:: PROVIDED INFORMATION ::

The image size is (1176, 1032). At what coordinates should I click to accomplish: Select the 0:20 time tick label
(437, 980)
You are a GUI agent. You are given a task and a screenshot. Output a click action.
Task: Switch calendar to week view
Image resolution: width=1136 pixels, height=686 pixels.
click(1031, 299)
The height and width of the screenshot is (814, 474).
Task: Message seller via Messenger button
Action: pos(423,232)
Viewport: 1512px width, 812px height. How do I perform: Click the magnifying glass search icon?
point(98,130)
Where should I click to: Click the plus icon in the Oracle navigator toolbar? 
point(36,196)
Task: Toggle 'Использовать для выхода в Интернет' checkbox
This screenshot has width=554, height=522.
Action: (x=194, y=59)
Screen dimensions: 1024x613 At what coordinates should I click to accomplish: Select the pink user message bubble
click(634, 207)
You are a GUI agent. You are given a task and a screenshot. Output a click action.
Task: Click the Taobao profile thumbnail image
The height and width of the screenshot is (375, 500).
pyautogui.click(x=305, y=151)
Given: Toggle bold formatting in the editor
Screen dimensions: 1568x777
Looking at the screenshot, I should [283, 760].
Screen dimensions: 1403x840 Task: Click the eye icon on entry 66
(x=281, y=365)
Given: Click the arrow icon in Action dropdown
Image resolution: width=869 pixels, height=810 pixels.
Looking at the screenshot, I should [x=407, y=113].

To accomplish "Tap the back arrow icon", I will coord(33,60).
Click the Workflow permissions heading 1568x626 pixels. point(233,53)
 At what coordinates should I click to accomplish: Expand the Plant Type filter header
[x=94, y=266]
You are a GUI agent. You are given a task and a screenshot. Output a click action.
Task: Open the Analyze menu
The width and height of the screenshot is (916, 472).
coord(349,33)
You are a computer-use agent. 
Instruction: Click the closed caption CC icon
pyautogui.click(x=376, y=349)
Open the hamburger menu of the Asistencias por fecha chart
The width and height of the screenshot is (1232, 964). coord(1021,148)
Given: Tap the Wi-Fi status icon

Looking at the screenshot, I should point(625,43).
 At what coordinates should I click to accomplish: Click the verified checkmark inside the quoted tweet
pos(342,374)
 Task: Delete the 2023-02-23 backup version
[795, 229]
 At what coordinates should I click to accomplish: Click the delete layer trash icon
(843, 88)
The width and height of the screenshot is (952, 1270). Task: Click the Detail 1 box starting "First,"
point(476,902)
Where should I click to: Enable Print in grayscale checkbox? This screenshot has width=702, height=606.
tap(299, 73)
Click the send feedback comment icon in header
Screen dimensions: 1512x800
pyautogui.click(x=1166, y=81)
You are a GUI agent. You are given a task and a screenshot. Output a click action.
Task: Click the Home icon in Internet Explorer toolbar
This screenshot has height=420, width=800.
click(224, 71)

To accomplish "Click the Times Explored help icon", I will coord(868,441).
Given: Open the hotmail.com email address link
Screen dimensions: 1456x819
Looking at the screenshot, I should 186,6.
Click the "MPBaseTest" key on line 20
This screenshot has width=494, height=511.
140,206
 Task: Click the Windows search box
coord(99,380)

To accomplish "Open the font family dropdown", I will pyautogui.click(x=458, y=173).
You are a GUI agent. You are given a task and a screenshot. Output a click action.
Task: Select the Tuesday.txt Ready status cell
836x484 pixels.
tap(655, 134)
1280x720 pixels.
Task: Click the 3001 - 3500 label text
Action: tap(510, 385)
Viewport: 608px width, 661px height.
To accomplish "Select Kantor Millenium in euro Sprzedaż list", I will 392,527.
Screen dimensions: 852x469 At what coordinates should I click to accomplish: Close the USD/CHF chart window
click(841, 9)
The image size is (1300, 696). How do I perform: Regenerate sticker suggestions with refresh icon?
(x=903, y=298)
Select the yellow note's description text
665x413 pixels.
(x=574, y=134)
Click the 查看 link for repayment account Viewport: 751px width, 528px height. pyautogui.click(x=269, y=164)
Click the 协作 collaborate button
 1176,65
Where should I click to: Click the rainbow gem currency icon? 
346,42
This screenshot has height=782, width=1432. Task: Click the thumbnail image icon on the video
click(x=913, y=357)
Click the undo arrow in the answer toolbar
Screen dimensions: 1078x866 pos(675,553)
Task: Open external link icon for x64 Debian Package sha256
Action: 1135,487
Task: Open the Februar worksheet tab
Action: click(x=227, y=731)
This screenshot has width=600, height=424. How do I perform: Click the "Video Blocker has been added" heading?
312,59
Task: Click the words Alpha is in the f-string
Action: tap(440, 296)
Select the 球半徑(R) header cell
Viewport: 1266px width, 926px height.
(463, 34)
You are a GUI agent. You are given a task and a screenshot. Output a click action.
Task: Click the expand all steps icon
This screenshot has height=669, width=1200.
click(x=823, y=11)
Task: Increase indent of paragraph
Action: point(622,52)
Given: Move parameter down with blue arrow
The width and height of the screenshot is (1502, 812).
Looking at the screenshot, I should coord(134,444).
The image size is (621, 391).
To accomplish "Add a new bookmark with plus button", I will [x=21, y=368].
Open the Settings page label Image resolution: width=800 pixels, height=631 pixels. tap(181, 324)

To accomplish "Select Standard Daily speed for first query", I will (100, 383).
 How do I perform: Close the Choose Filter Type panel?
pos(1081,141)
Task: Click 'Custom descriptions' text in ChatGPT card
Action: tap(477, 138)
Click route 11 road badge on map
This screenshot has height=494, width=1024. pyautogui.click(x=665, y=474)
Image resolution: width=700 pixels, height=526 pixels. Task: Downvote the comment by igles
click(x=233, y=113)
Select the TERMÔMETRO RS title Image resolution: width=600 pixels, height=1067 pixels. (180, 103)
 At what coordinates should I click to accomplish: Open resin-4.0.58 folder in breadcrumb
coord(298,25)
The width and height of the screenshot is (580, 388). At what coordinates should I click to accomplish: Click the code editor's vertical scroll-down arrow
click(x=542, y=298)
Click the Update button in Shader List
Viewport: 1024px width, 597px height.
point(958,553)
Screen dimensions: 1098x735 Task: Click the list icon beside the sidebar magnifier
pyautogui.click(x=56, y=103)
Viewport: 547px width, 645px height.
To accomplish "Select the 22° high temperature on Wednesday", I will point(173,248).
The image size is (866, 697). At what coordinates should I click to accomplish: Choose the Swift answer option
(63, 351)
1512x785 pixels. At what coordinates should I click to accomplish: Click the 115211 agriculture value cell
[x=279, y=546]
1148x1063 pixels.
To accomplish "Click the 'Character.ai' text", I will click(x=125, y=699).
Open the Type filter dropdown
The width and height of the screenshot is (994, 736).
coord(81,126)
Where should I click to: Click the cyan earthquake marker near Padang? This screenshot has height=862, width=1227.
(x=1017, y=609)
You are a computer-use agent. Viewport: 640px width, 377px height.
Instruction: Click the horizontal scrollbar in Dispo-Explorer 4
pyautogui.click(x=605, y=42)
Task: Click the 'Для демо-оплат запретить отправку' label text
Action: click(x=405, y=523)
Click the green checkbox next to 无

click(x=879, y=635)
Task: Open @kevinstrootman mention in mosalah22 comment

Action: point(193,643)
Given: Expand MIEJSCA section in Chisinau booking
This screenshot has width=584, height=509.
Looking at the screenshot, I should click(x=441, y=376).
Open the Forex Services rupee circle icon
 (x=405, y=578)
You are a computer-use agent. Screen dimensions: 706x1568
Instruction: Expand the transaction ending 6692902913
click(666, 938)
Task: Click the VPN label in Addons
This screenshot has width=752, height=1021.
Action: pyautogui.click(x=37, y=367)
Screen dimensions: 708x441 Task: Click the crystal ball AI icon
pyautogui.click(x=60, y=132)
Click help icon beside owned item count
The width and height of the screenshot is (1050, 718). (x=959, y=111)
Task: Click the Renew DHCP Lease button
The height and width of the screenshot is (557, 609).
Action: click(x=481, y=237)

:::

*GOAL OF THE EXERCISE:* Using the records above, write out exactly the lines from the one containing "Task: Open @kevinstrootman" through the last, and add nothing.

*SOLUTION:*
Task: Open @kevinstrootman mention in mosalah22 comment

Action: point(193,643)
Given: Expand MIEJSCA section in Chisinau booking
This screenshot has width=584, height=509.
Looking at the screenshot, I should click(x=441, y=376).
Open the Forex Services rupee circle icon
 (x=405, y=578)
You are a computer-use agent. Screen dimensions: 706x1568
Instruction: Expand the transaction ending 6692902913
click(666, 938)
Task: Click the VPN label in Addons
This screenshot has width=752, height=1021.
Action: pyautogui.click(x=37, y=367)
Screen dimensions: 708x441 Task: Click the crystal ball AI icon
pyautogui.click(x=60, y=132)
Click help icon beside owned item count
The width and height of the screenshot is (1050, 718). (x=959, y=111)
Task: Click the Renew DHCP Lease button
The height and width of the screenshot is (557, 609).
Action: click(x=481, y=237)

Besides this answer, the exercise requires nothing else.